In quella pronuncia fu, infatti, comunque precisato che «[n]on può […] sostenersi, come sembra ritenere il rimettente, che le ipotesi di impignorabilità dei crediti da pensione possano estendersi, attraverso l’interpretazione giuridica o un’eventuale pronuncia additiva di questa Corte, alla disciplina del pignoramento sul conto corrente. Ciò per due distinti ordini di motivi: i limiti alla pignorabilità dei beni del debitore sono deroghe al principio generale della responsabilità patrimoniale, tassativamente previste dalla legge e, per questo motivo, non suscettibili di estensione analogica; un’eventuale pronuncia additiva di questa Corte non potrebbe essere a “rime obbligate”, dal momento che il credito da pensione è situazione giuridica profondamente diversa dal credito di conto corrente e che, conseguentemente, l’indefettibile principio costituzionale di tutela del fine solidaristico (di garantire l’emancipazione dal bisogno del pensionato) non può trovare soluzione obbligata attraverso l’automatica riproduzione di una norma appartenente ad un contesto giuridico diverso. […] Il vulnus riscontrato e la necessità che l’ordinamento si doti di un rimedio effettivo per assicurare condizioni di vita minime al pensionato, se non inficiano – per le ragioni già esposte – la ritenuta inammissibilità delle questioni e se non pregiudicano la “priorità di valutazione da parte del legislatore sulla congruità dei mezzi per raggiungere un fine costituzionalmente necessario” (sentenza n. 23 del 2013), impongono tuttavia di sottolineare la necessità che lo stesso legislatore dia tempestiva soluzione al problema individuato nella presente pronuncia» (sentenza n. 85 del 2015).

 

Nel contesto in cui il legislatore – ottemperando al monito di questa Corte – ha effettivamente esercitato la sua discrezionalità al fine di garantire la necessaria tutela al pensionato che fruisce dell’accredito sul proprio conto corrente, risulta irragionevole che tale tutela non sia estesa alle situazioni pendenti al momento dell’entrata in vigore della novella legislativa.

 

Ancorché il rimettente non abbia direttamente evocato l’art. 38, secondo comma, Cost., la questione posta in esplicito riferimento alla pronuncia di questa Corte con la sentenza n. 85 del 2015 deve essere accolta in riferimento al principio di eguaglianza, che è strettamente collegato – nella fattispecie in esame – al principio dell’impignorabilità parziale dei trattamenti pensionistici.

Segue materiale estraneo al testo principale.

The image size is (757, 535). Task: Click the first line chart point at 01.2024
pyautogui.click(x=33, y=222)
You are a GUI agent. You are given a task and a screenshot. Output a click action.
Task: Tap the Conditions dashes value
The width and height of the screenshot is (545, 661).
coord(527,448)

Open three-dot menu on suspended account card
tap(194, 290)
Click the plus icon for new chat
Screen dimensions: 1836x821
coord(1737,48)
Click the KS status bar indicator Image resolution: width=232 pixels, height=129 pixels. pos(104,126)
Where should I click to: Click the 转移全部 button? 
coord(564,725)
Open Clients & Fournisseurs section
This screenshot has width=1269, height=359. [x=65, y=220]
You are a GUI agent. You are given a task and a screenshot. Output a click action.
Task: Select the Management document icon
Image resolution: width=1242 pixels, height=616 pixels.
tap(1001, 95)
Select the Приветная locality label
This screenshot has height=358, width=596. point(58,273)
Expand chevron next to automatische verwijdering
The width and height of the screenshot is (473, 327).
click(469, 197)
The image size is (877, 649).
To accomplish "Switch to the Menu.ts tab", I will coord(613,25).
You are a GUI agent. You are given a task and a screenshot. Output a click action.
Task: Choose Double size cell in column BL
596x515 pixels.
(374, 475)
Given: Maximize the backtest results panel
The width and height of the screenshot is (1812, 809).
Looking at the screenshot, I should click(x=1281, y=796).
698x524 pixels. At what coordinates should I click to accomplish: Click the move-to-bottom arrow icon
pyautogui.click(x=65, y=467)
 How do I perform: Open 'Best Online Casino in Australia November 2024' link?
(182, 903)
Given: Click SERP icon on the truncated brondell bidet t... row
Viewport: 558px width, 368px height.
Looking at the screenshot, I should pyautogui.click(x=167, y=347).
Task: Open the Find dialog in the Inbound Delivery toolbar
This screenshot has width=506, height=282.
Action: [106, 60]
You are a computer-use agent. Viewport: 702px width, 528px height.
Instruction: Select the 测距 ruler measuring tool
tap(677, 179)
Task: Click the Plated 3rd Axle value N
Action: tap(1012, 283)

Quest’ultima «è posta a tutela dell’interesse di natura pubblicistica consistente nel garantire al pensionato i mezzi adeguati alle proprie esigenze di vita» (ex multis, Corte di cassazione, sezione terza civile, sentenza n. 23 marzo 2011, n. 6548).

 

Alla luce delle precedenti considerazioni, deve dunque essere dichiarata l’illegittimità costituzionale dell’art. 23, comma 6, del d.l. n. 83 del 2015, convertito, con modificazioni, nella legge n. 132 del 2015, nella parte in cui non prevede che l’ottavo comma dell’art. 545 cod. proc. civ., introdotto dall’art. 13, comma 1, lettera l), del medesimo d.l., si applichi anche alle procedure esecutive aventi ad oggetto prestazioni pensionistiche pendenti alla data di entrata in vigore del predetto decreto.

 

PER QUESTI MOTIVI

 

LA CORTE COSTITUZIONALE

 

dichiara l’illegittimità costituzionale dell’art. 23, comma 6, del decreto-legge 27 giugno 2015, n. 83 (Misure urgenti in materia fallimentare, civile e processuale civile e di organizzazione e funzionamento dell’amministrazione giudiziaria), convertito, con modificazioni, nella legge 6 agosto 2015, n. 132, nella parte in cui non prevede che l’ottavo comma dell’art. 545 del codice di procedura civile, introdotto dall’art. 13, comma 1, lettera l), del medesimo decreto-legge, si applichi anche alle procedure esecutive aventi ad oggetto prestazioni pensionistiche pendenti alla data di entrata in vigore di detto decreto-legge.

 

Così deciso in Roma, nella sede della Corte costituzionale, Palazzo della Consulta, il 5 dicembre 2018.

 

F.to:

 

Giorgio LATTANZI, Presidente

 

Aldo CAROSI, Redattore

 

Roberto MILANA, Cancelliere

 

Depositata in Cancelleria il 31 gennaio 2019.